Pensando nisso, dever-nos-íamos dar mais valor ao lixo nosso de cada dia.
Nossa produção de resíduos é tão vertiginosa quanto nosso consumismo. Em média, um ser humano produz cinco quilos de lixo por semana.
É comum pensar que o lixo não é um problema nosso, afinal é papel do Estado manter a cidade limpa.

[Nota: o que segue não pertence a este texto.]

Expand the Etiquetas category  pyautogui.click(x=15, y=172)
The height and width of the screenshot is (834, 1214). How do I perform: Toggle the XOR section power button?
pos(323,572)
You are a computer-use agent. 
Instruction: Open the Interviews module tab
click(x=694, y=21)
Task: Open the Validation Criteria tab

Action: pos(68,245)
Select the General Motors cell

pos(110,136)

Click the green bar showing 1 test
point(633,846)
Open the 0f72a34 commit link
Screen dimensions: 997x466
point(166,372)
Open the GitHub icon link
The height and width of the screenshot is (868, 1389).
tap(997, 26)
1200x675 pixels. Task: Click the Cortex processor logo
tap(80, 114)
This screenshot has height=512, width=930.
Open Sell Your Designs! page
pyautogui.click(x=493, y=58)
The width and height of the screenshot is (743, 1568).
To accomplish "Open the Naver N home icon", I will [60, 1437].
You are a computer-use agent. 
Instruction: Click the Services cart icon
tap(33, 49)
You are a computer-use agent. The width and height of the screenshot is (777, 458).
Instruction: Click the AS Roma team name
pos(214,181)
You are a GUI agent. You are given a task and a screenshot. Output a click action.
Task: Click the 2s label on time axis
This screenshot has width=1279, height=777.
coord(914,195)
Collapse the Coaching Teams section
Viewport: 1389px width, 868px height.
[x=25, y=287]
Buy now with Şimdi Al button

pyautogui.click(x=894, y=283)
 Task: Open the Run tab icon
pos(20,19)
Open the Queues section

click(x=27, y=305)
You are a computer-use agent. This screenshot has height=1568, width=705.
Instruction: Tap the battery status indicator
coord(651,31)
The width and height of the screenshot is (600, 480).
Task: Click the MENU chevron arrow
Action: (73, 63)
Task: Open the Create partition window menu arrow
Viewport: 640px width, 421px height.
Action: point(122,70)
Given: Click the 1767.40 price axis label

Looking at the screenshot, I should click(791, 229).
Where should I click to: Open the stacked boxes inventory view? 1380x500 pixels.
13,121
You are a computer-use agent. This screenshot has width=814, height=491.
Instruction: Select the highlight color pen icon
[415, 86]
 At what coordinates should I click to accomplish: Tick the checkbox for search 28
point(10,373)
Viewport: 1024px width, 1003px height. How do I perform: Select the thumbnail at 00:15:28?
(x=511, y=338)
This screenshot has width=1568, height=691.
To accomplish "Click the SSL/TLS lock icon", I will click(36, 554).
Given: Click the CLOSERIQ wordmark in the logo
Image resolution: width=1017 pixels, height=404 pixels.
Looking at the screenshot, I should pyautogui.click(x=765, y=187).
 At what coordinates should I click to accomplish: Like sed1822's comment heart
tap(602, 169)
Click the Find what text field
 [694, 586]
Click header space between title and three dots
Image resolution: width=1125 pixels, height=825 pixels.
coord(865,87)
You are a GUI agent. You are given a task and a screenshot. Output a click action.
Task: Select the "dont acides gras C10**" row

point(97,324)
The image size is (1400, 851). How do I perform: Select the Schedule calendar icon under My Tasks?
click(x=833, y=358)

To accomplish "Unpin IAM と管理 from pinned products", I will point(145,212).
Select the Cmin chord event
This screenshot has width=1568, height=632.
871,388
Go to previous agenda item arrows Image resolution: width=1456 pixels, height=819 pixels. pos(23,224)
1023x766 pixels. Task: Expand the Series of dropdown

Cobram-se, inclusive, impostos por isso, não é?
Esse raciocínio simplista tem transformado a "vida refugada" em um dos mais graves problemas sociais da atualidade.
As enchentes de verão atestam a estimativa de que pelo menos 30% do lixo brasileiro ficam espalhados pelas ruas das grandes cidades.
Quase 90% das mais de 240 mil toneladas de lixo produzidas por dia no Brasil são jogadas a céu aberto.
Para agravar a situação, a miséria e a falta de oportunidades levam pessoas a viverem no entorno desses lixões, comendo e vendendo o que ainda pode ser aproveitado.
Recentemente, uma menina de 15 anos morreu depois de ter sido atropelada por um trator no lixão da Estrutural, que fica a 10 quilômetros do centro de Brasília.
O lixo cresce como reflexo de uma sociedade não adepta a uma série de práticas como redução, reciclagem e reutilização.
Como remete à sujeira, ao fedor e à tragédia humana, o tema em questão é visto e tratado pelos políticos como uma coisa menor que não rende mídia e voto.
Não é à toa que a reciclagem no Brasil representa somente 2% do total do lixo gerado.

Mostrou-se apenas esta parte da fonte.